New Features, Tools, and Our Podcast: The Babble
The Babble: Residual Stream's Podcast by NotebookLM
Before diving into Neuronpedia updates, we're introducing The Babble, a AI-hosted podcast generated by NotebookLM, where each episode is based on a Residual Stream post - including this one. It's a light and casual way to consume Neuronpedia updates - check it out and let us know what you think!
🔊 Ep. 1 - Open Sourcing Neuronpedia (Previous Post) - [Apple] [Spotify]
🔊 Ep. 2 - A Bunch of Updates + Podcast (This Post) - [Apple] [Spotify]
Podcast Links: Apple Podcasts | Spotify | Podcast RSS
Of course, you can still subscribe to our regular text RSS, which is manually written by a human.
TL;DR
- New Stuff
- TopK Search By Token: Find, filter, and sort top features/latents by token. [Demo] [Try It] [API]
- Matryoshka SAEs: Trained by David Chanin, absorption paper author. [Demo] [Browse] [LW] [HF]
- Probity: Python library to generate and use probes on Neuronpedia. [Github] [Demo]
- New Auto-Interp Models: GPT-4.1, o3/o4-mini, Claude 3.7 Sonnet/3.5 Haiku. [Example]
- Domain: Neuronpedia supporter @sheikheddy generously donated residual.stream. Thanks! 🤩
- Stuff We're Working On: Making Development Suck Less, Docs, Tests, etc. [Github]
- Asks: Feedback, Feature Requests, Collaborations. [Contact]
Feature: TopK Search By Token
[Try It: Click "Random"] [API + Docs]
Background
Previously, there were two ways to search AI internals. You could "Search Explanations", which searches all the auto-interp labels for latents/features. You could also "Search via Inference", which would give you the top features by activation that fired for a custom phrase. But this method of searching was sort of annoying if you only cared about specific tokens (you had to manually filter afterward).
Description
Today, we're adding "TopK Search by Token", which is similar to Search via Inference, except it allows you to quickly zoom in on the top activations for each token, instead of the whole text. It also supports better filtering and sorting. A list of functionalities:
- Custom Text: Enter whatever text you want, or use a random preset to quickly get started.

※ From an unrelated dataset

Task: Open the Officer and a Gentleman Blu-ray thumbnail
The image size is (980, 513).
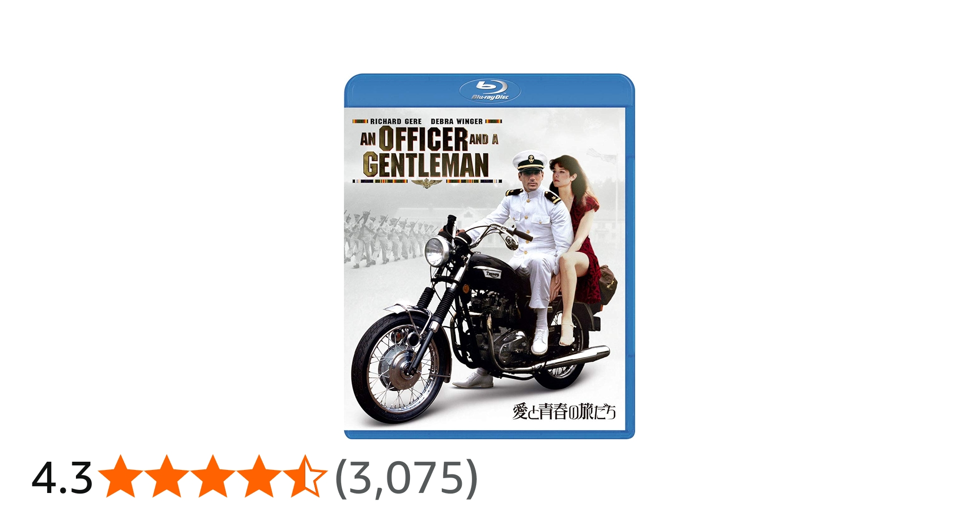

- Per-Token Detail: Hover over the tokens in the results to see the top activating features/latents for that token. Click a token to lock/unlock it in the UI.
- Per-Feature/Latent Detail: Hover over a feature/latent to see which tokens activated it. Click a feature/latent to get the feature dashboard popup, where you can test and steer that specific feature without leaving the results.
- Filtering and Sorting
- Filter By Density: Some features/latents fire too frequently, adding too much noise to results (for example, a feature that fires of "beginning of sentence"). You can use the Density Threshold slider to hide features that activate too frequently.

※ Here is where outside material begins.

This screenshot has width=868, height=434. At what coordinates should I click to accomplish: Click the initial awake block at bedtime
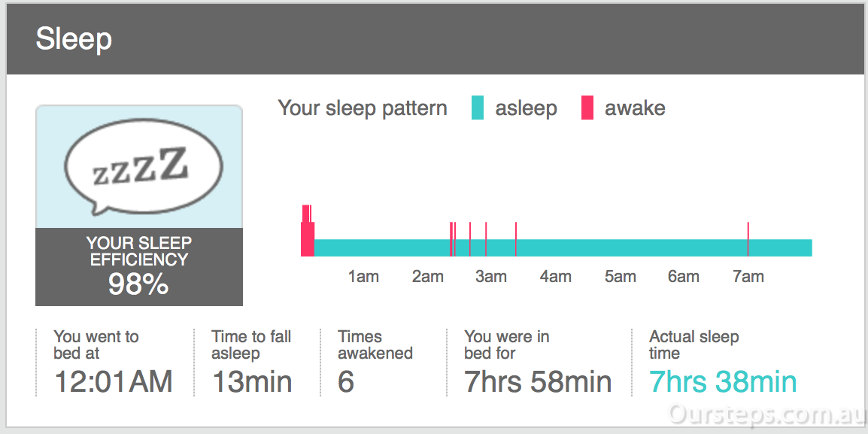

- Filter Out BOS: The BOS (beginning of sentence) tokens can have such high activation values that they drown out other results. Use "Show/Hide BOS" to turn these off.
- Sort by Frequency, Max Activation, and Density: By default, the results sort by Frequency (number of tokens that activated on the feature/latent).
- Sharable Results: Search results automatically update the URL, so if you want to share the results, just copy the URL to share it with someone.
- API: This functionality is available via our API - see docs and pregenerated code here.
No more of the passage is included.